Dataset entries:
((
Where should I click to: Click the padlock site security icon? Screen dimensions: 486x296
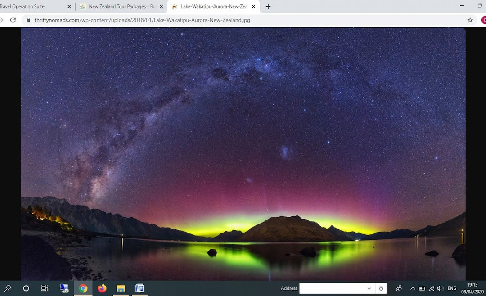tap(28, 20)
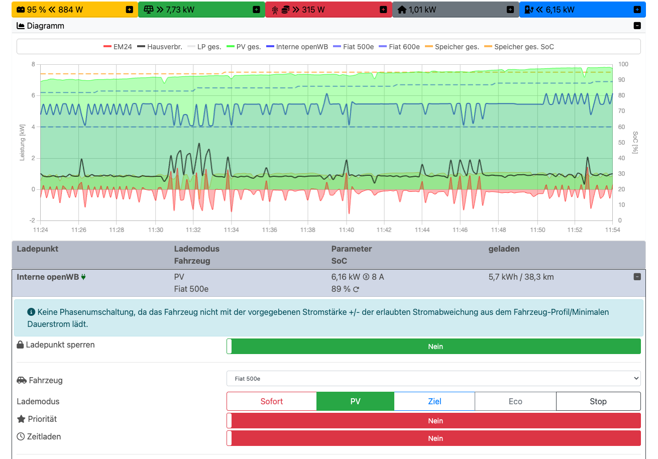
Task: Click the EM24 red legend swatch
Action: [x=107, y=47]
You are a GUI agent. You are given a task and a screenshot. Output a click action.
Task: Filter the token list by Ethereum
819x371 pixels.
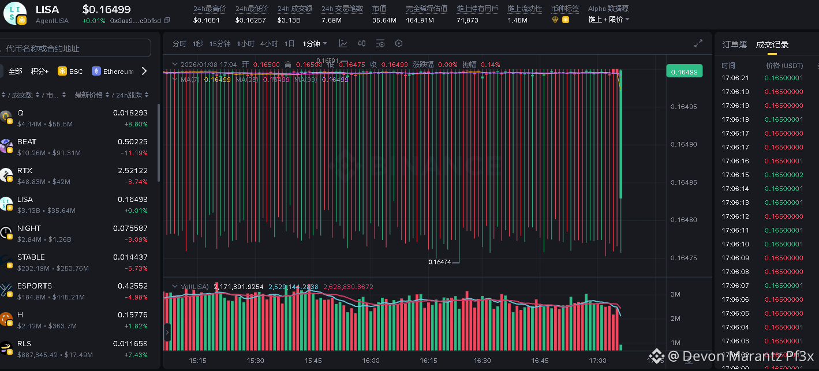pyautogui.click(x=113, y=72)
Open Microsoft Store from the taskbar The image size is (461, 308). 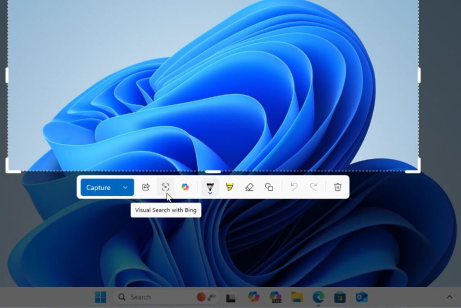pyautogui.click(x=340, y=297)

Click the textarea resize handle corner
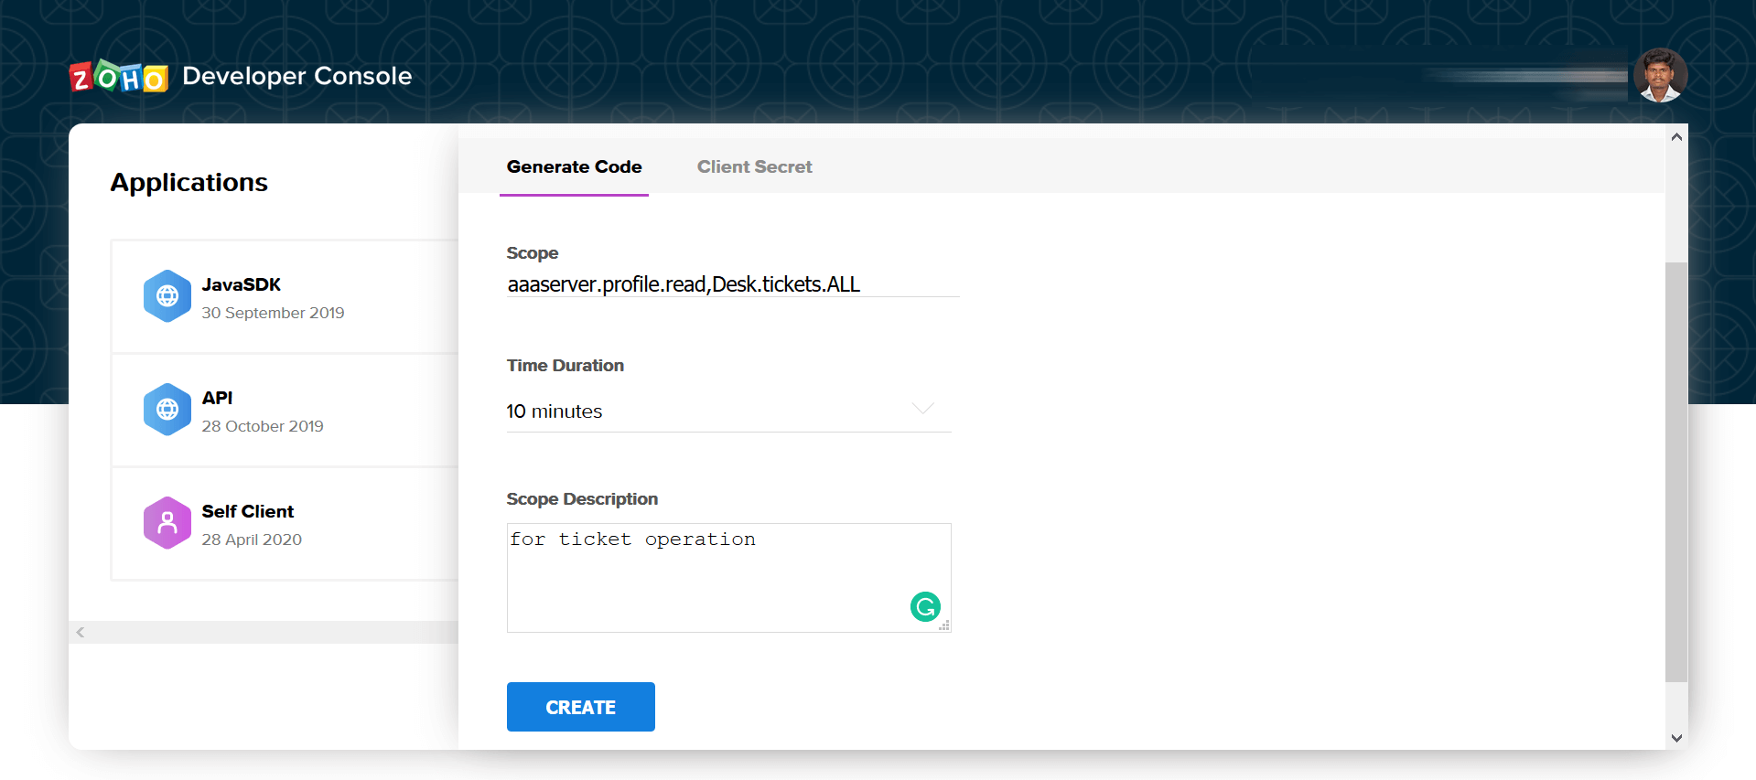click(x=944, y=625)
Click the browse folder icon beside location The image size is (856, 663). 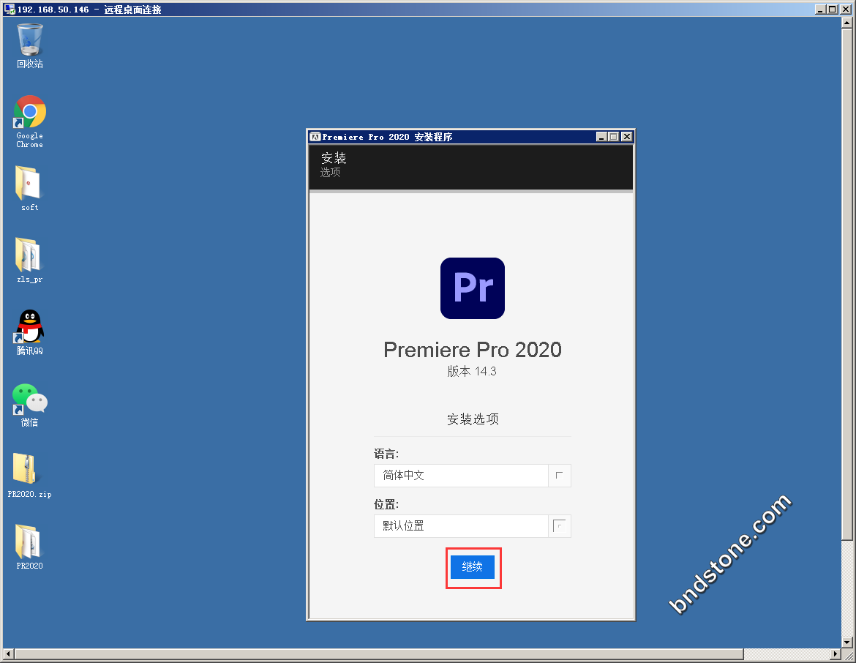click(560, 526)
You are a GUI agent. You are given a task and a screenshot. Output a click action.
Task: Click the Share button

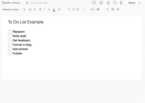[132, 3]
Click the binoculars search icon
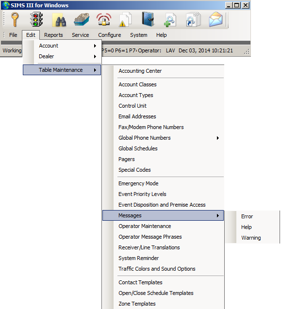This screenshot has width=281, height=309. pyautogui.click(x=60, y=20)
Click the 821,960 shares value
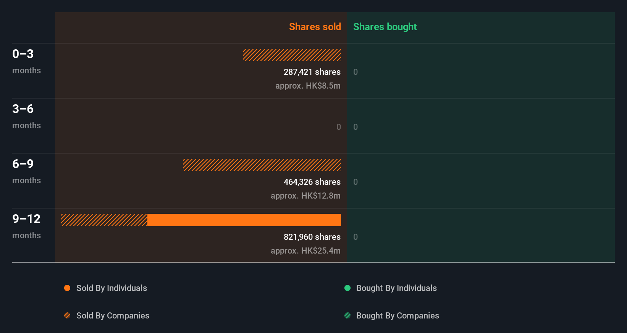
))
YOUR INSTRUCTIONS: Nothing but the lines from the line containing "Click the binoculars search icon" through the end of the data, both ends included, is to be reproduced, exactly as written and without the pictures.

ANSWER TO THIS EXERCISE:
Click the binoculars search icon
This screenshot has width=281, height=309. pyautogui.click(x=60, y=20)
Click the 821,960 shares value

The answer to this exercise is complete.